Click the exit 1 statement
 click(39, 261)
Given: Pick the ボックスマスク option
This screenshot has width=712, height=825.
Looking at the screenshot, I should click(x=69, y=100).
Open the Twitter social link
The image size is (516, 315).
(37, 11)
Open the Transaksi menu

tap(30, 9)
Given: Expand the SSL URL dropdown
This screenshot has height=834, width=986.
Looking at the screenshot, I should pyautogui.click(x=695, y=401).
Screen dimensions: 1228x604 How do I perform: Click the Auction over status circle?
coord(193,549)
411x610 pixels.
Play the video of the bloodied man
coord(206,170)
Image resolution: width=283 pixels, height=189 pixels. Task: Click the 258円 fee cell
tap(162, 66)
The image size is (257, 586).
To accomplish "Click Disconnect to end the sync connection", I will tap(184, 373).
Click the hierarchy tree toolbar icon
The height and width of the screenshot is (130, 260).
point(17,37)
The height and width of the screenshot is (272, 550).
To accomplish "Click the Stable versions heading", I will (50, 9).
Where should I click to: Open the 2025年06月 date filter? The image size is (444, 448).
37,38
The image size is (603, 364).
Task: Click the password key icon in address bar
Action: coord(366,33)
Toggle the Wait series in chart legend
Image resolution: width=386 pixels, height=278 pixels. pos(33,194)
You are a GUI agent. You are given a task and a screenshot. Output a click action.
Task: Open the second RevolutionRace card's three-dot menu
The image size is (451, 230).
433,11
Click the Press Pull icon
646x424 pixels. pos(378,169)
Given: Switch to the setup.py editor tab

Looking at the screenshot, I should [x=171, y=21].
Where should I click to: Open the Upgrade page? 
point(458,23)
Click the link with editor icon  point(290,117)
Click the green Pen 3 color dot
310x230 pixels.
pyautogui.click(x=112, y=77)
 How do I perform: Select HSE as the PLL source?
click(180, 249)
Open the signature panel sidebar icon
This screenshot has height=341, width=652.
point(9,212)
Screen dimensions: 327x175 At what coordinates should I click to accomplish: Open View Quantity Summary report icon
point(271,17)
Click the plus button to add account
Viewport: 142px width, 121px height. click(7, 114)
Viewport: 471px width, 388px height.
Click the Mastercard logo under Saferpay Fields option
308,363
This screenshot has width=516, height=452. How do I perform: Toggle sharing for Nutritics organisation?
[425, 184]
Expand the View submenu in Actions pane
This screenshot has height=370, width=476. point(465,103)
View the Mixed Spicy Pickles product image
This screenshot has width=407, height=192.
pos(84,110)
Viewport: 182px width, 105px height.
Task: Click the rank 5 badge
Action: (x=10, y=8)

+ + + + +

▶ _EXERCISE AIM_:
Only the lines from the one holding "Toggle the Wait series in chart legend" to the end of the listing are to be written out, word for word.

▶ _WRITTEN REPLY_:
Toggle the Wait series in chart legend
Image resolution: width=386 pixels, height=278 pixels. pos(33,194)
You are a GUI agent. You are given a task and a screenshot. Output a click action.
Task: Open the second RevolutionRace card's three-dot menu
The image size is (451, 230).
433,11
Click the Press Pull icon
646x424 pixels. pos(378,169)
Given: Switch to the setup.py editor tab

Looking at the screenshot, I should [x=171, y=21].
Where should I click to: Open the Upgrade page? 
point(458,23)
Click the link with editor icon  point(290,117)
Click the green Pen 3 color dot
310x230 pixels.
pyautogui.click(x=112, y=77)
 How do I perform: Select HSE as the PLL source?
click(180, 249)
Open the signature panel sidebar icon
This screenshot has height=341, width=652.
point(9,212)
Screen dimensions: 327x175 At what coordinates should I click to accomplish: Open View Quantity Summary report icon
point(271,17)
Click the plus button to add account
Viewport: 142px width, 121px height. click(7, 114)
Viewport: 471px width, 388px height.
Click the Mastercard logo under Saferpay Fields option
308,363
This screenshot has width=516, height=452. How do I perform: Toggle sharing for Nutritics organisation?
[425, 184]
Expand the View submenu in Actions pane
This screenshot has height=370, width=476. point(465,103)
View the Mixed Spicy Pickles product image
This screenshot has width=407, height=192.
pos(84,110)
Viewport: 182px width, 105px height.
Task: Click the rank 5 badge
Action: (x=10, y=8)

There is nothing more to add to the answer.